She stared straight ahead. “If I don’t get the answer I want tonight, if it’s all a dream created by grief, I’ll confront him. Ask him why.”
She could feel Ivan’s attention as he waited for her to tell him the rest, but Soleil couldn’t speak. She hadn’t spoken to anyone about the loss of her pack, about all the dead, all the blood. And now, today, when she parted her lips, all that came out was silence. While inside her head played two cubs in the grass. They’d been so mischievous, so intent on creeping up on her and pouncing.
She’d always known they were there, of course, their small bodies making the grass rustle as they crept along on their stomachs. But she’d pretended to be startled, pretended to fall back onto the grass as they “attacked” her. Such small, warm bodies wriggling on top of her in excitement at having made a successful hunt.
She’d growled and grabbed them close to her chest, and they’d nuzzled at her.
Her hand lifted to her cheek, the echo of their small furry faces against her an almost tactile sensation. Her throat closed, the knot of grief in her chest expanding until it filled every part of her.
She could barely breathe, each inhale jagged shards in her lungs. So when that silvery web shimmered into her mind, stronger, thicker, even more dazzling, she grabbed hold of it, wrapped it around her like a glittering blanket, and used it as a shield against the grief.
It tasted of Ivan. Of course it did.
And somehow, in the strange comfort offered by the beautiful stone frost of the man who’d saved her life and now thought he had rights to it, she found her voice. “My pack is dead. SkyElm is dead.”
“There were survivors.”
“Yes, seven survivors—and me.”
Ivan didn’t question the way she voiced that, simply listened.
“A human neighbor told me after I finally remembered myself and came home.” She’d learned of Monroe’s rejection by then, but she hadn’t come back for her erstwhile alpha. “The neighbor had lived next to the pack a long time.” So long that even Monroe had accepted him.
“Only seven,” she murmured, her heart breaking all over again. “But it was more than none. It was enough for us to start again.

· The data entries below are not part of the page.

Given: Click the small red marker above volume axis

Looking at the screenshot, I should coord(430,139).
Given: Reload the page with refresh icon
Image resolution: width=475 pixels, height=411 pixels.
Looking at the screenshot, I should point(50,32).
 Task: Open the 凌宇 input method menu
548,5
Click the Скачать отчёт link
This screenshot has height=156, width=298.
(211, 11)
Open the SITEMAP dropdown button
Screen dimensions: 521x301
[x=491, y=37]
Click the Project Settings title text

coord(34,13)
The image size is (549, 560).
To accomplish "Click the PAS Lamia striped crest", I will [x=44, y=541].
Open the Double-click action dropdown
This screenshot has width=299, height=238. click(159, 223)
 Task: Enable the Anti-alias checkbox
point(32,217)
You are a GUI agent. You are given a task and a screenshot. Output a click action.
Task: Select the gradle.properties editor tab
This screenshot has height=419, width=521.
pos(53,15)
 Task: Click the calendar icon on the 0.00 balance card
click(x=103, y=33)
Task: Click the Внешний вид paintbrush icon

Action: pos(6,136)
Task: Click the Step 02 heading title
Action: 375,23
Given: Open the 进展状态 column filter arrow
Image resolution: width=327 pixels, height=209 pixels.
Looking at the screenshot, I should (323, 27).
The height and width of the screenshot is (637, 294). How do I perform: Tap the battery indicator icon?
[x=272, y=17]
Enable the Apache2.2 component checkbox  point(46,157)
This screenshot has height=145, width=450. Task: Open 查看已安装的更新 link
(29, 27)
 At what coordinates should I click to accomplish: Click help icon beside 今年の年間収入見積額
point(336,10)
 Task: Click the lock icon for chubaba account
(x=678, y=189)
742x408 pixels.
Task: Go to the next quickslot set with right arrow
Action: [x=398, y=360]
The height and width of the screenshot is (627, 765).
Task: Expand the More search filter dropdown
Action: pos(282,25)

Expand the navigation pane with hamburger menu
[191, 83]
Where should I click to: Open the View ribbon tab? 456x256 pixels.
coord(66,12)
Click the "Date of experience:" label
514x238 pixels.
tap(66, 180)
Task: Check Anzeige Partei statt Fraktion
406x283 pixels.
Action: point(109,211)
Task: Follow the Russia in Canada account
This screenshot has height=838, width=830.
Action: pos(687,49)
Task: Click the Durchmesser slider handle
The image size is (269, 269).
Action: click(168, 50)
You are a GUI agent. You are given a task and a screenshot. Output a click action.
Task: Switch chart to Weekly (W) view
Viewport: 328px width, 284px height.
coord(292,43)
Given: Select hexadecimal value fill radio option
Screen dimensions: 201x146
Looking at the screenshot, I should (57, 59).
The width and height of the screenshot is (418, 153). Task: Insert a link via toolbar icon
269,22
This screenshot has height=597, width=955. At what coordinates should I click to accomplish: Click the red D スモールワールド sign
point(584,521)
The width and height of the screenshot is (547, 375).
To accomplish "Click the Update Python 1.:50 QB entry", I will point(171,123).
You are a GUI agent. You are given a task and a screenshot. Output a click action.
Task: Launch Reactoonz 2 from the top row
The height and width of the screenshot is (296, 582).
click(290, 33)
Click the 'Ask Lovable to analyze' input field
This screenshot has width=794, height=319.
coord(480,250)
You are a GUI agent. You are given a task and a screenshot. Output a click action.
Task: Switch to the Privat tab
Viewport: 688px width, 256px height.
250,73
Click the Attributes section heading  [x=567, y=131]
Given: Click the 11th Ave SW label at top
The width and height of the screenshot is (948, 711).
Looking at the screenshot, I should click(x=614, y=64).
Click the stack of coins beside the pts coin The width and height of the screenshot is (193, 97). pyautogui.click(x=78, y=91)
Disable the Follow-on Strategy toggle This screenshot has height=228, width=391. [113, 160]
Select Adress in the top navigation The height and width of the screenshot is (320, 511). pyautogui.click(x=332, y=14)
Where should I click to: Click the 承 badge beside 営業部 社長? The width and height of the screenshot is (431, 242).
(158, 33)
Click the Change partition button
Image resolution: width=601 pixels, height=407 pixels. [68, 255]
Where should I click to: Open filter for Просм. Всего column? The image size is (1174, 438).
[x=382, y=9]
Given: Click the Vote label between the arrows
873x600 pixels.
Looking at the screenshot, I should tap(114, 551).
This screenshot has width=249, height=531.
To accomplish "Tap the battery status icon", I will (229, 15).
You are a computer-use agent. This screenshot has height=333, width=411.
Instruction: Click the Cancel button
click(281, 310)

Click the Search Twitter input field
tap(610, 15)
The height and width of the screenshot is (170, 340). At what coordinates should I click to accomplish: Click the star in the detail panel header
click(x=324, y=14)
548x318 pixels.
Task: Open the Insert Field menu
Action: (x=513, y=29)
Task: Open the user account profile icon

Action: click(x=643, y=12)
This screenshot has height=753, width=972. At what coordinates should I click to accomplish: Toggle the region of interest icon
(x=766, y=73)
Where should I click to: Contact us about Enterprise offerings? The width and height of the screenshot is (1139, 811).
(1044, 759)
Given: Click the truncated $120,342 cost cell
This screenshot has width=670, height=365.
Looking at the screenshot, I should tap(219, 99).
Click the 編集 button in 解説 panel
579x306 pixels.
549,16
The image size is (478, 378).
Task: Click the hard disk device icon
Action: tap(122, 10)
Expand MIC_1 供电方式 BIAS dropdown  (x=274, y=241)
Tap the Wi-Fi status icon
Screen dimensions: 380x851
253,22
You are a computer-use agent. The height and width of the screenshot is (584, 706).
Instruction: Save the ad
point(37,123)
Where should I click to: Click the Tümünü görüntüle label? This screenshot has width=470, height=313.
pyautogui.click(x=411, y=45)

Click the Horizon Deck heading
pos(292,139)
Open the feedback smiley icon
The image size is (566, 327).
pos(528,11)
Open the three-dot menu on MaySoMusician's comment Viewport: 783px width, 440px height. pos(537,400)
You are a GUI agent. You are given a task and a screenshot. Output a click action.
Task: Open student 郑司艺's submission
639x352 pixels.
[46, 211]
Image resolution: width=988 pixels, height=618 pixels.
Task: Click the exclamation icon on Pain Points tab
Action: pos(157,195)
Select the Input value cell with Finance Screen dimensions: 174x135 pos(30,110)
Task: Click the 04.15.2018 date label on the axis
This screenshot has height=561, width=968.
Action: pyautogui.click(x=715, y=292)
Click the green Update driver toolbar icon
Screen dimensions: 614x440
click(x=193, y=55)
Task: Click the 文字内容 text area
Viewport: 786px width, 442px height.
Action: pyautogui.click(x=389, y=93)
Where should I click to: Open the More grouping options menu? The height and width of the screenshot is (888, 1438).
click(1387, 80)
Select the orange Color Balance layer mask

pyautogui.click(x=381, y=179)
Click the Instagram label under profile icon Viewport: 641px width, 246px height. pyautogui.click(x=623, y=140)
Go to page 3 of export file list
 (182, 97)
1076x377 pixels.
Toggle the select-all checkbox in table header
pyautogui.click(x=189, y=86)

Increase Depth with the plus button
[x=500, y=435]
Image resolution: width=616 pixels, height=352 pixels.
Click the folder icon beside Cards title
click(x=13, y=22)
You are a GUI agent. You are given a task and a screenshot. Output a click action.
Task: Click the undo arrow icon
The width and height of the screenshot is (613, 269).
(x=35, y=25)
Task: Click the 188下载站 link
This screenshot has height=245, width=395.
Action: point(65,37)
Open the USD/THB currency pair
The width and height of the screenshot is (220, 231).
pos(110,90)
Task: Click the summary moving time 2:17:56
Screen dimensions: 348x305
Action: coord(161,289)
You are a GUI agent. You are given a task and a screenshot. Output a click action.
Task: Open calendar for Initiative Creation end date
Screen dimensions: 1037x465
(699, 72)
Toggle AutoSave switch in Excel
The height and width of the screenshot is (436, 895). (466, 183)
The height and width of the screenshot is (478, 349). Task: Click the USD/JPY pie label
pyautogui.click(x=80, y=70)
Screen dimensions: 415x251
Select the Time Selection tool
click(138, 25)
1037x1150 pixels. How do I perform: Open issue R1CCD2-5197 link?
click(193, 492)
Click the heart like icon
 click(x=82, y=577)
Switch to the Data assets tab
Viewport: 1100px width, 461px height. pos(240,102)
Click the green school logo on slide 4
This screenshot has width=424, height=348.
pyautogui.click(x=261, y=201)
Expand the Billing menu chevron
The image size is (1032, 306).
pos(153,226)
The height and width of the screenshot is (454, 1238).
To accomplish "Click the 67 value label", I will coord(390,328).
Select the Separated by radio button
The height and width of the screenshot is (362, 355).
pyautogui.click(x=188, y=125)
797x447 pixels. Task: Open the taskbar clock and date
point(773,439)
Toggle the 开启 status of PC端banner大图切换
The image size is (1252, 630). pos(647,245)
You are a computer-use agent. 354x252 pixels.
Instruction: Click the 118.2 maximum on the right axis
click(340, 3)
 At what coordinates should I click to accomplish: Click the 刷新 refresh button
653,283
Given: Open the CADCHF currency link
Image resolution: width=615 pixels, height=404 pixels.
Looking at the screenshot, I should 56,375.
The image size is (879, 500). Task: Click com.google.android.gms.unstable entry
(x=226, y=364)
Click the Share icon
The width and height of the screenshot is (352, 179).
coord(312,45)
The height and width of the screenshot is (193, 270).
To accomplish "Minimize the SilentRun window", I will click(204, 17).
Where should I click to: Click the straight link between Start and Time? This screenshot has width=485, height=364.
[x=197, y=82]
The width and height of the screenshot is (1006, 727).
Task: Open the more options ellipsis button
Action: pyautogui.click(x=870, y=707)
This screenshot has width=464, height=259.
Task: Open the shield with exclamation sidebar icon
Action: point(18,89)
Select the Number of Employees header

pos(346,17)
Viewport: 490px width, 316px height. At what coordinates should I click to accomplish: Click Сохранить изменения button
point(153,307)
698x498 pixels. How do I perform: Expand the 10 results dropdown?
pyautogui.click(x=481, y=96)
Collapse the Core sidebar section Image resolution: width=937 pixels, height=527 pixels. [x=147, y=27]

Then …” She exhaled on a full-body shudder. “Then they all vanished one night, and when the neighbor went looking, he found blood in the aerie that belonged to my former alpha.”
Still, she had hoped. Knowing who Monroe had been, she hadn’t been surprised that he’d ended in blood. “After seeing the blood, our neighbor got in touch with a nonpredatory changeling he knew from his work. That person picked up the scent of a leopard.”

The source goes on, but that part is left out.